DH has come home with a ton of glassware. I had no idea she had this much and was a bit overwhelmed in the moment seeing it all laid out on my dining room table - and I said “where are we going to put it all?”. I sensed the shift in his mood immediately and clarified it by saying our China cabinet is full so I’ll have to do some rearranging to get it all to fit. He said he was thinking we could replace some of our glassware with hers, I agreed that we could definitely replace a few things, as hers was nicer/better quality. But that still leaves a heap of things that I need to find a home for (I didn’t say this out loud). He then mentioned there’s more they didn’t get to and that he’d like to take more of it. I tried to gently say that we’re not going to be able to take everything and that, at some point, some things are going to have to go. This got his back up immediately and he asked what i
meant. I pointed out that we’re going to receive items from his grandfather, my grandmother, and my parents at some point when they all pass and that while we’d love to keep all of their possessions, it’s just not practical. He seemed to calm a little but insisted he still wanted more of his mum’s glassware.
I tried to change the subject and said we can’t leave it all on the table, as the kids will get to it in the morning (they’re between 2 and 8). We’re also hosting his family for dinner tomorrow and have kids sport to contend with, so I said can we pack it all up and I’ll start rearranging everything this week when I have time. DH started putting crystal glasses and decanters on the sink, saying they needed to be washed. Then started trying to put stuff on our China cabinet.

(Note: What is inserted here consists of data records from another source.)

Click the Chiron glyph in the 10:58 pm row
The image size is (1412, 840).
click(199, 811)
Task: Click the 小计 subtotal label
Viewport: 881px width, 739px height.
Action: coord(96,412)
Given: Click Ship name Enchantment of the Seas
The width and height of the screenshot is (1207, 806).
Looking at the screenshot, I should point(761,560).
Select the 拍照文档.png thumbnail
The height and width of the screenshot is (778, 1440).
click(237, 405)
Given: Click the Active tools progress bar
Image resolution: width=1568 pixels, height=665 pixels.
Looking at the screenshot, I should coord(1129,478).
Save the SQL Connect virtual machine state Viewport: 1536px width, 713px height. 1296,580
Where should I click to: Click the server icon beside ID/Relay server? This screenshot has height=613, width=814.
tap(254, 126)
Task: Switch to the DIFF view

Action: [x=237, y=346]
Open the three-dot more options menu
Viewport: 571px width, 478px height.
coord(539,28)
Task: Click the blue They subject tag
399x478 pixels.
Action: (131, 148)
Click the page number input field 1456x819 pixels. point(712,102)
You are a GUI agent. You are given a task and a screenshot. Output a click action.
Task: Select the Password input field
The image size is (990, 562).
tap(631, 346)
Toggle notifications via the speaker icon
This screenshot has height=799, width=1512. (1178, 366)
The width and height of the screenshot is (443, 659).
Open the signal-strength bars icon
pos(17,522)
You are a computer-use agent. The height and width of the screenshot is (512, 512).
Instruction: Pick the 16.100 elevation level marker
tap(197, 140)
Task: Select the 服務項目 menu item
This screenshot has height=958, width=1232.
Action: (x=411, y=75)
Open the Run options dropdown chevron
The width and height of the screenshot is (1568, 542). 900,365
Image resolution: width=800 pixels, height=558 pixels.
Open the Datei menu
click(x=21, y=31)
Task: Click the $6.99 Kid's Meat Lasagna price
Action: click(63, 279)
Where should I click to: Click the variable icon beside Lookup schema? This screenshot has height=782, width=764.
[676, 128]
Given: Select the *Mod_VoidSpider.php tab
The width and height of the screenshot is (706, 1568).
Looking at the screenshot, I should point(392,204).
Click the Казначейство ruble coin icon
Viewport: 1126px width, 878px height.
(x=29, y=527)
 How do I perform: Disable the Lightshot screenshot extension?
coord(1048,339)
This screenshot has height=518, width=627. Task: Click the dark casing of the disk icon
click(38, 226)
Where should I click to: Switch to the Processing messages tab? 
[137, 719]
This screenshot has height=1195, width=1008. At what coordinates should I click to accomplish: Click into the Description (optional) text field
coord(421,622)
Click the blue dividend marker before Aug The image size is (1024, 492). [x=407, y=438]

I repeated about packing it away until we had more time to actually go through our stuff (thinking maybe he didn’t want me to do it on my own), and he lost it. He started shouting at me that he asked 3 times what I wanted him to do with it but that I hadn’t answered. I responded that I had twice said can we pack it all up for now, he started yelling what does that even mean. I said that we need to wrap it all back up and put it back in the boxes. He (still yelling) demanded to know where I wanted to put the boxes, I suggested our ensuite/walk in robe because they’d be safe from the kids in there. He angrily packed everything up and started yelling about how he’ll just take it all back to his mum’s, how he wishes he hadn’t taken anything, and said all I’m worried about is getting hypothetical stuff from others and then said some quite nasty things about my family.
I was quite angry by this point but knew being at his mum’s today had clearly upset him so tried to keep my cool. I did tell him to stop putting words in my mouth and that I never once said we couldn’t keep the things he’d brought home; in fact, I’d said a number of times that I’d be making room for them. I also said his family are coming tomorrow so I don’t want the house a mess, we won’t have time to go through everything so it will have to wait. He stormed off to put the boxes in our robe, came back still yelling and has gone to watch tv in the lounge. I decided to remove myself from the situation because I don’t want to fight and I don’t like the way he spoke to me, so now I’m in the bedroom.
While I don’t think I’m wrong in thinking that we can’t take everything that a deceased family member leaves behind, I realise that this probably wasn’t the time to bring it up - but I’m now worried that he’s going to refuse to throw away or donate anything, so if his sisters don’t want it, it’s going to end up here. Our house isn’t big and already feels cluttered to me. We have 3 kids and can only get rid of so much.
I don’t even really know why I’m posting. I just feel like I’m damned no matter what I do or say. Advice on how to proceed?